This is the code that i am trying to understand.
co(X) :- co(X,[],L).
co([],A,A):- write(A).
co([X|Xs], A, L) :- p(X-Z,A,R), !, Z1 is Z+1, co(Xs, [X-Z1|R], L).
co([X|Xs], A, L) :- co(Xs, [X-1|A], L).
p(X-Y,[X-Y|R],R):- !.
p(X,[H|Y], [H|Z]) :- p(X,Y,Z).
What is the use of '!' and predicate p(,,) in the above code. OR Can anybody just add comments in every step of the above code so that i can able to understand . Thanks.

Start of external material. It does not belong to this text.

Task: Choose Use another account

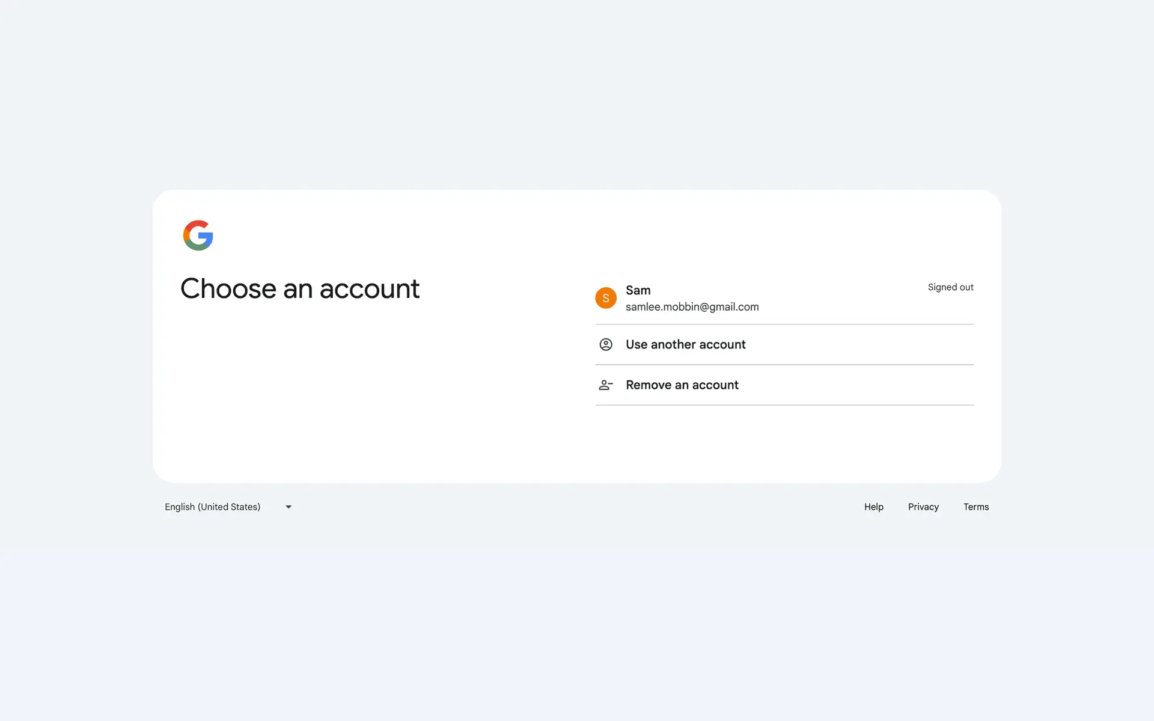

There are many things to address in your program. Cuts are not even the major concern. Please, bring me the broom.
Clean up the interface
What is the precise interface you are after? The purpose of co(Xs) currently, is to produce a side effect. Otherwise it can succeed or fail for a given list. But not more than that. Yet, this side effect is not at all needed - and is for most situations not a helpful approach, since such a program is practically unreusable and defies any logical reasoning. You need to leave a hole to let some result lurk out of the relation. Add another argument and remove the goal write/1 in co/3.
co(Xs, D) :-
co(Xs, [], D).
Now you can test the program with the top-level shell alone. You do not need any harness or sandbox to check for the "output". It is there, readily in a separate argument.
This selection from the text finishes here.